Der Gewinn für alle ist in jedem Fall wohl höher zu veranschlagen als kritische Bedenken.

 Graeculus meinte dazu am 12.09.21:
Das denke ich ebenso und gilt mir sogar für die von Trekan erhobenen Bedenken gegen Johnny Cash als Privatperson. Ein Heiliger war er selber nicht, und möglicherweise machte gerade dies ihm sein Auditorium sympathisch. Cash wußte, wie leicht man zum Mörder werden kann.
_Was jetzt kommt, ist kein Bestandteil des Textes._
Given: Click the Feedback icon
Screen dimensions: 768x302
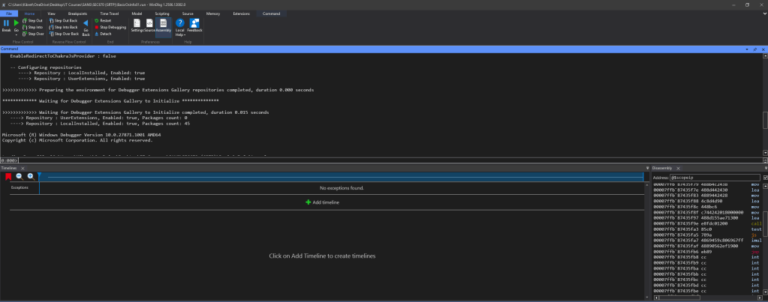Looking at the screenshot, I should [x=194, y=26].
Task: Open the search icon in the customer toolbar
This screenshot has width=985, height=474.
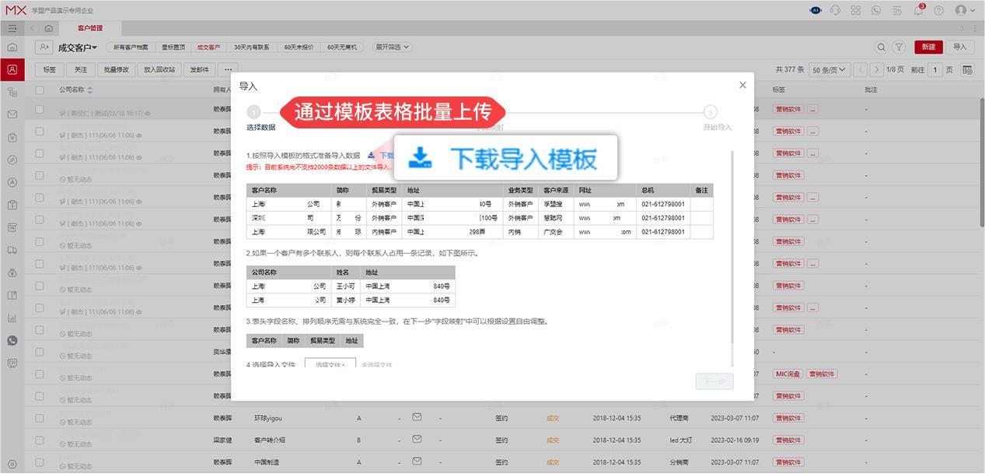Action: coord(881,47)
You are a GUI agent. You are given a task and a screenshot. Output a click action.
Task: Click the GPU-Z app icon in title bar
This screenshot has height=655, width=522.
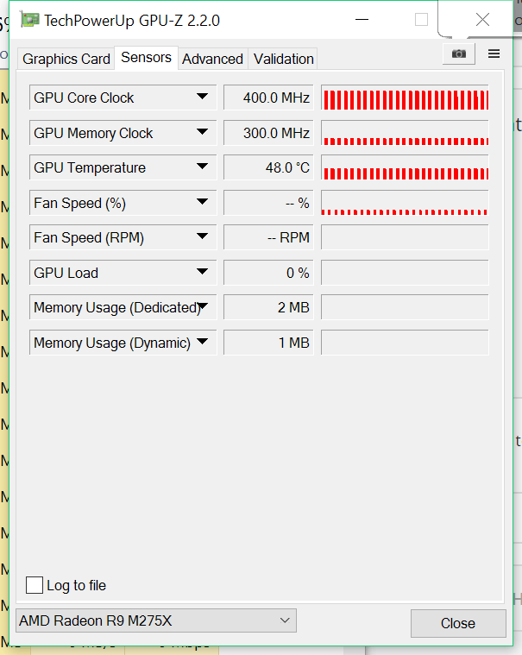point(29,19)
Bemerkenswert erscheint mir auch die langjährige Freundschaft mit Bob Dylan.

 Dieter Wal (10.09.21)
JC wusste, dass er kein Spielzeug als Künstler in der Hand hatte, sondern ein Werkzeug, mit dem er machen konnte, was andere niemals vermochten. Und er handelte mutig.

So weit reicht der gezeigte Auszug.